随机选取雄性8周龄野生型ICR小鼠42只，体重 25～35 g，由中国医学科学院实验动物研究所提供，在华北理工大学实验动物中心SPF级动物房进行饲养，自由进食水。

AT1R抗体购自Santa Cruz；Mas受体抗体购自Alomone Labs；β-actin抗体购自杭州华安生物技术有限公司；RIPA组织蛋白裂解液、BCA蛋白浓度检测试剂、彩色预染蛋白标准分子量、Western blot用II 抗、ECL发光剂、醋酸纤维素膜、Western blot抗体稀释液均购自碧云天生物技术研究所。

2 方法

2.1 动物分组 雄性8周龄野生型ICR小鼠42只随机分为7组，每组6只。其中1组作为对照组，其余6组为模型组，分别为再灌后0.5 h、1 h、2 h、4 h、6 h和12 h组，对照组不结扎双侧后肢，其余操作同模型组。
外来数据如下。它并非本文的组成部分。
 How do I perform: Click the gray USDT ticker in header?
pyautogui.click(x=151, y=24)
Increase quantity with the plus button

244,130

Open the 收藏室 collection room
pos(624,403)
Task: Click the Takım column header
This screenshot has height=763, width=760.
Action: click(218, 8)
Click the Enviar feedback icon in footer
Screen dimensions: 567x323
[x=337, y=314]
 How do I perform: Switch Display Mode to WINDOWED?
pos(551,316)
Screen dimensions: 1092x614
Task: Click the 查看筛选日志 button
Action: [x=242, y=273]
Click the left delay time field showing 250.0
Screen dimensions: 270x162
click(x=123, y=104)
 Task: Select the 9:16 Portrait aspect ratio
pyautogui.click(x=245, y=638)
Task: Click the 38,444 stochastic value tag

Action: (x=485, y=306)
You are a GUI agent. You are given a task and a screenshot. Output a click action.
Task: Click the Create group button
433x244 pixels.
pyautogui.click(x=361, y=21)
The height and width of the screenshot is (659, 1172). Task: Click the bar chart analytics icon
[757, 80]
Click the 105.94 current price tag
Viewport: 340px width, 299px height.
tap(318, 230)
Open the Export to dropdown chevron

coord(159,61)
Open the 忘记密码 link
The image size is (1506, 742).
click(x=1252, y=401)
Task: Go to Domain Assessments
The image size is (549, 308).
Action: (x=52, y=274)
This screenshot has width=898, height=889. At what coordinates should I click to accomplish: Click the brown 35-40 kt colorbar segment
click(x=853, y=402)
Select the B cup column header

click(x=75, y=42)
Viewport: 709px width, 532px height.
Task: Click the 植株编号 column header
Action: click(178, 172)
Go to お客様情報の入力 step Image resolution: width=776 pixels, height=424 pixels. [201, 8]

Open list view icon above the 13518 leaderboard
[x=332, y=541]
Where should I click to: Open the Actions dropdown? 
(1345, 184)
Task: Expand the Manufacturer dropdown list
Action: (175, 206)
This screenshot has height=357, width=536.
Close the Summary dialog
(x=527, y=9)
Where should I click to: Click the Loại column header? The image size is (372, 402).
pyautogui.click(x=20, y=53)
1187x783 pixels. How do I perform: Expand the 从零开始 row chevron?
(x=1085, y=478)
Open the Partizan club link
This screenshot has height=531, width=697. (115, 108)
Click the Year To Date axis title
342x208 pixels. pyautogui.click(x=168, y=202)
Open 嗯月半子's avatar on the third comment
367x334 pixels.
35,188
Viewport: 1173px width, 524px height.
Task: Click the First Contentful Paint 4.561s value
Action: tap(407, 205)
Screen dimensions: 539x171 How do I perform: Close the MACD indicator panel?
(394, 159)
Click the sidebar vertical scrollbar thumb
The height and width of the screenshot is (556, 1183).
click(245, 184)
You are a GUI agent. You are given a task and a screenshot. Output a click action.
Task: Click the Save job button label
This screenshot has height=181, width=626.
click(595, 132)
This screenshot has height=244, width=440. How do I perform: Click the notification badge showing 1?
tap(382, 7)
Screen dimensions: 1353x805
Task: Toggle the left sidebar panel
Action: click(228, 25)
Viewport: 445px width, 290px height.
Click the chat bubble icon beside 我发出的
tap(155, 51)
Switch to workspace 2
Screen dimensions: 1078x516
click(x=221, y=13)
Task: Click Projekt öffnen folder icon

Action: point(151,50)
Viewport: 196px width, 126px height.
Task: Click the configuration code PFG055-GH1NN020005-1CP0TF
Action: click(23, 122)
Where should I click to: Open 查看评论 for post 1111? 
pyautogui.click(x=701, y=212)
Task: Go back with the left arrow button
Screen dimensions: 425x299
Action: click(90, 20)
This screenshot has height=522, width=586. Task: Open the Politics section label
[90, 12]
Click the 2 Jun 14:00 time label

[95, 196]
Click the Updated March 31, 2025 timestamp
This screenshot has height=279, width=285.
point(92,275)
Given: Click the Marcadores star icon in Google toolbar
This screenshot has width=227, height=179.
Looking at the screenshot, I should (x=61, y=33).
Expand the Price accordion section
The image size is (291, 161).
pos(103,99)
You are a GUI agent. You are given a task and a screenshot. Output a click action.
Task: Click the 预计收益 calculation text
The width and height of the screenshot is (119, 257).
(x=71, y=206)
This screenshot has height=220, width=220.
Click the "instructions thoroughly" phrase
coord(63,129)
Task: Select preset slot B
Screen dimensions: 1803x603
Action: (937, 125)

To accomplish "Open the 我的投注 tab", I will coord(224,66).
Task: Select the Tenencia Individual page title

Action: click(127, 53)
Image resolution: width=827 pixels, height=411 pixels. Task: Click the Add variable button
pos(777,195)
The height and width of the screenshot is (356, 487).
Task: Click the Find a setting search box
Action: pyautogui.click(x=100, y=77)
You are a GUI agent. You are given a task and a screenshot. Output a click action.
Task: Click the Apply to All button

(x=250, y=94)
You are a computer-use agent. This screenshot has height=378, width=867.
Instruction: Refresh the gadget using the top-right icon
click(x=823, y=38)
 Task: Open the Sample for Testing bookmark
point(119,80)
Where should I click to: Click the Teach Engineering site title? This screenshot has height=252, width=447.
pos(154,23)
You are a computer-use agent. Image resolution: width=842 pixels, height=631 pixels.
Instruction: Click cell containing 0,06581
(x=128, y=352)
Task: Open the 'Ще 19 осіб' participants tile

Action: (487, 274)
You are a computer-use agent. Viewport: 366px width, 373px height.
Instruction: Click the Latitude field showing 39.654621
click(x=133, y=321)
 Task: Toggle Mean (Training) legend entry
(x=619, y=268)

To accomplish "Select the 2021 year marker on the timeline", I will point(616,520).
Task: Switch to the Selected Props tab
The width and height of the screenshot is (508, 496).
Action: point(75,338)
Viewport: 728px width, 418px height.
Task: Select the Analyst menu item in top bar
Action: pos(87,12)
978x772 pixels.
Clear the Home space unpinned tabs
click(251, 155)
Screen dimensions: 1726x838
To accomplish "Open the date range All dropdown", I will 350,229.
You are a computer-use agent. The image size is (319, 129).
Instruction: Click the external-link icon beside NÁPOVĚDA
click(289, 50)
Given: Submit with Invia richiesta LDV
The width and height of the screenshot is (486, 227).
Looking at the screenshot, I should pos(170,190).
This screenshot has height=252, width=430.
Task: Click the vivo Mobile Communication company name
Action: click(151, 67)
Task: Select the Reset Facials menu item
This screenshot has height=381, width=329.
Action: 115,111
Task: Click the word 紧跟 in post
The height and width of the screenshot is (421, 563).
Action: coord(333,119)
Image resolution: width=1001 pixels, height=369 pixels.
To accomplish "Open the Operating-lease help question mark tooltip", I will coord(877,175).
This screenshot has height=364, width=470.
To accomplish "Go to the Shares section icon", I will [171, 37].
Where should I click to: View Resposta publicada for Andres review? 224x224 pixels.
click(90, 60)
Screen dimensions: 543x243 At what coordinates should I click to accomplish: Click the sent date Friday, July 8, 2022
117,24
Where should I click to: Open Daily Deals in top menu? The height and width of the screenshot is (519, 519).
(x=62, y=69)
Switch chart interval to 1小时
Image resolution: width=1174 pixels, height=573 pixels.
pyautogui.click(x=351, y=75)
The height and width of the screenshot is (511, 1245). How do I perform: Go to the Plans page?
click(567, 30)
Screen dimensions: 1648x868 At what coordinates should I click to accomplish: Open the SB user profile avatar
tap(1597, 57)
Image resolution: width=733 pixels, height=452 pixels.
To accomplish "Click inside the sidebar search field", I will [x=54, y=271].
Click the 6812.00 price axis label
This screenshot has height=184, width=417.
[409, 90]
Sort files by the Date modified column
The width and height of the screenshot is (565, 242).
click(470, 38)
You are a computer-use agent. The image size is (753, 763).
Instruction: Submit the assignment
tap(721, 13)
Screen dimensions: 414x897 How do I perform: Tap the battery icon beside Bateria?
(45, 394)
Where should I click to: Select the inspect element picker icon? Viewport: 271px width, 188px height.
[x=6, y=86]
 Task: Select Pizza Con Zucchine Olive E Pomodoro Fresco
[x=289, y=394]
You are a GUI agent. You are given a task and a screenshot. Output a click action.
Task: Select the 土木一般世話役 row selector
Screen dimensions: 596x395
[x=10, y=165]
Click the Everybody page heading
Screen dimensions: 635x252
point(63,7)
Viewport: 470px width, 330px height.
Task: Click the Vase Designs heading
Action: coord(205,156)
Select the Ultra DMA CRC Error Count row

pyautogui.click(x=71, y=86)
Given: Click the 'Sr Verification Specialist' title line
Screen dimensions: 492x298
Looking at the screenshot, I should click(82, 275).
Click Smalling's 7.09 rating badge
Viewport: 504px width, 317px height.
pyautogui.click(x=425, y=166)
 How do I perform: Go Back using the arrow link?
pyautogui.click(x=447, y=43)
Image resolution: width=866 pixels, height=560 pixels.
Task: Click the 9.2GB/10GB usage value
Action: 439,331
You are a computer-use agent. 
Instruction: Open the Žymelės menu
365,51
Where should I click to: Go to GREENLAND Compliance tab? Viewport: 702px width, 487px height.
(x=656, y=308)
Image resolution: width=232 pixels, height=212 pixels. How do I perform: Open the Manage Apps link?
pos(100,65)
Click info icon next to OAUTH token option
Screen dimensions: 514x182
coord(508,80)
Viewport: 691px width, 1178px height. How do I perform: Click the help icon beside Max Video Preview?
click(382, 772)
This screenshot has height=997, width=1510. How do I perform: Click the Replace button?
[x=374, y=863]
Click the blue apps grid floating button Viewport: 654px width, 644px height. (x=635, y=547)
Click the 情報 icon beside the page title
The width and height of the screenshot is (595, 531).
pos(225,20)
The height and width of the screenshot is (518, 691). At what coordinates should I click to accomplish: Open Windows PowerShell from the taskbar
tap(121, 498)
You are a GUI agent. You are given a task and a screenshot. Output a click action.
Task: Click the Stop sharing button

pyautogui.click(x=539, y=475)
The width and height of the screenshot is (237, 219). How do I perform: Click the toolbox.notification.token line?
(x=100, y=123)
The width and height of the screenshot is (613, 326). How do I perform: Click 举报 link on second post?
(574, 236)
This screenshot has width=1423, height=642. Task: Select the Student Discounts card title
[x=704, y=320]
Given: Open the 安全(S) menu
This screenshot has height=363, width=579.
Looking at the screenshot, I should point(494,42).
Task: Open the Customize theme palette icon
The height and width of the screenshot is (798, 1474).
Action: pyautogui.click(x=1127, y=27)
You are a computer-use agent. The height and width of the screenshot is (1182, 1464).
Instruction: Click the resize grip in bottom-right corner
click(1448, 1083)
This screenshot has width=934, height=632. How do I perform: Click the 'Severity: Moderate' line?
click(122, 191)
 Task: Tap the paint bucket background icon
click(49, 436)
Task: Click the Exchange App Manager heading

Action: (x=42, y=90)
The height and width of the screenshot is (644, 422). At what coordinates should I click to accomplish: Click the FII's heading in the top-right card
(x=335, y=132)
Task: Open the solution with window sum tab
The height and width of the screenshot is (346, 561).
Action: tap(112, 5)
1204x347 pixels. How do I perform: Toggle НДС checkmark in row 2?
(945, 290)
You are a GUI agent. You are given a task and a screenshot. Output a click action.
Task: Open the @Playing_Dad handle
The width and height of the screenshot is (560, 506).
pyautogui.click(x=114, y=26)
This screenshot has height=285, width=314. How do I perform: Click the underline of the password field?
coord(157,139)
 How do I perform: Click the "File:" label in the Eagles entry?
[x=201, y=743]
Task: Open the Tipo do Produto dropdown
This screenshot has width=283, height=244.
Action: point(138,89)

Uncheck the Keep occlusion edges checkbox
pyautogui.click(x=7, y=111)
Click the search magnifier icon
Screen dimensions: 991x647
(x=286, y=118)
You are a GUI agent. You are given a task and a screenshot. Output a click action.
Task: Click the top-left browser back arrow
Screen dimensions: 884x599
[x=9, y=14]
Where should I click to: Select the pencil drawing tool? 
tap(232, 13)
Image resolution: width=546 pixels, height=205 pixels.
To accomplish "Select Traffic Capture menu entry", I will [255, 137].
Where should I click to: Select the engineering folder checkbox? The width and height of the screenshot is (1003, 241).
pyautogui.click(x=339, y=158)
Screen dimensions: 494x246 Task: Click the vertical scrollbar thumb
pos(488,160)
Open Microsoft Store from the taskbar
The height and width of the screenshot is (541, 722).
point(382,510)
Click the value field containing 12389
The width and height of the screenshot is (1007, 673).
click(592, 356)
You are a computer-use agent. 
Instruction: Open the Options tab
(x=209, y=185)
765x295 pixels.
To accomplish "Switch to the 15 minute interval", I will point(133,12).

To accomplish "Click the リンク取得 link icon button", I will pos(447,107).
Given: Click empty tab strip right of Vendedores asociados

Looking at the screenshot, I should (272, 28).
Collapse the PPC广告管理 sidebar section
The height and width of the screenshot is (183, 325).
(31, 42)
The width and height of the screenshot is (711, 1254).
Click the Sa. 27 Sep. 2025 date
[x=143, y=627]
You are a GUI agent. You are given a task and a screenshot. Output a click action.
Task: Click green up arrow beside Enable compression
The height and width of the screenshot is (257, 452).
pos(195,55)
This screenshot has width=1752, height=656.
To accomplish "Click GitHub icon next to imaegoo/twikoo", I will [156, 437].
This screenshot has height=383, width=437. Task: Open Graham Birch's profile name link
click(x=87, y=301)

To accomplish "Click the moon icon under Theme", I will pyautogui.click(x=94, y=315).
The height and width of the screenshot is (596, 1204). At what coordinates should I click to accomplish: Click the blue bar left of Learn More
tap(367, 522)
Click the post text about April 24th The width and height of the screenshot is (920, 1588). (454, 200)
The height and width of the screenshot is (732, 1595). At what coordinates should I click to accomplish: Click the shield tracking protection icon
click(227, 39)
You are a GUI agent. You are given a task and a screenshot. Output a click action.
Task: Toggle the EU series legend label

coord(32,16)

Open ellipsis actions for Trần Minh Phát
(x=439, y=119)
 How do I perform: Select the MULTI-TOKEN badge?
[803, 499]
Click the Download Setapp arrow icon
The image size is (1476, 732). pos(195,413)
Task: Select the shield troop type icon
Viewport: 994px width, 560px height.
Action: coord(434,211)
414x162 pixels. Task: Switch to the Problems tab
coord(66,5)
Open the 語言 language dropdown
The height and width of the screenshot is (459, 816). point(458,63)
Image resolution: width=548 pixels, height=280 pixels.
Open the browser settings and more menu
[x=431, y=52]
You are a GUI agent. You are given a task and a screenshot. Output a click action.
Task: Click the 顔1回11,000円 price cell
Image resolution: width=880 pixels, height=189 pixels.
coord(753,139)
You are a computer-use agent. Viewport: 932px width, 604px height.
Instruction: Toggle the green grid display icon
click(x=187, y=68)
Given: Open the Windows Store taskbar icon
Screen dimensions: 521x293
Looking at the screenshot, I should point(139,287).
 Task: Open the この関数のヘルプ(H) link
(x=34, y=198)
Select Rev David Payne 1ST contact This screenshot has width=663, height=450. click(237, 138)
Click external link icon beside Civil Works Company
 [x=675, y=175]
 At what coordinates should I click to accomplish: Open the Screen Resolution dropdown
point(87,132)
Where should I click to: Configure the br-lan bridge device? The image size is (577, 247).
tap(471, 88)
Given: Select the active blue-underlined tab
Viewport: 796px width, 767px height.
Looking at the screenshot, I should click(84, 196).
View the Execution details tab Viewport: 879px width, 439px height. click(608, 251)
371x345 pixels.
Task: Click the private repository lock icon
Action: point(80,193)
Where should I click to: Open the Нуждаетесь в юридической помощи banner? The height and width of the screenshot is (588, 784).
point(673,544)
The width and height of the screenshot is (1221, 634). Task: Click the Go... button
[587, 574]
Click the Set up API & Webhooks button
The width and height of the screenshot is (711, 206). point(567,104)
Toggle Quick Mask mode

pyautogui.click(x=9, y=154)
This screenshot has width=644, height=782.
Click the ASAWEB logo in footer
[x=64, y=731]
2.2 复制小鼠肢体缺血再灌注模型的建立 采用我室常规方法复制小鼠肢体缺血再灌注模型[3]。腹腔注射水合氯醛(3 mg/kg)麻醉小鼠，在双后肢根部行橡皮圈结扎术，缺血2 h后剪断橡皮圈，按摩双后肢恢复血液灌注。分别于再灌注后0.5 h、1 h、2 h、4 h、6 h和12 h摘除眼球，取血处死小鼠，留取肺组织，-80 ℃保存。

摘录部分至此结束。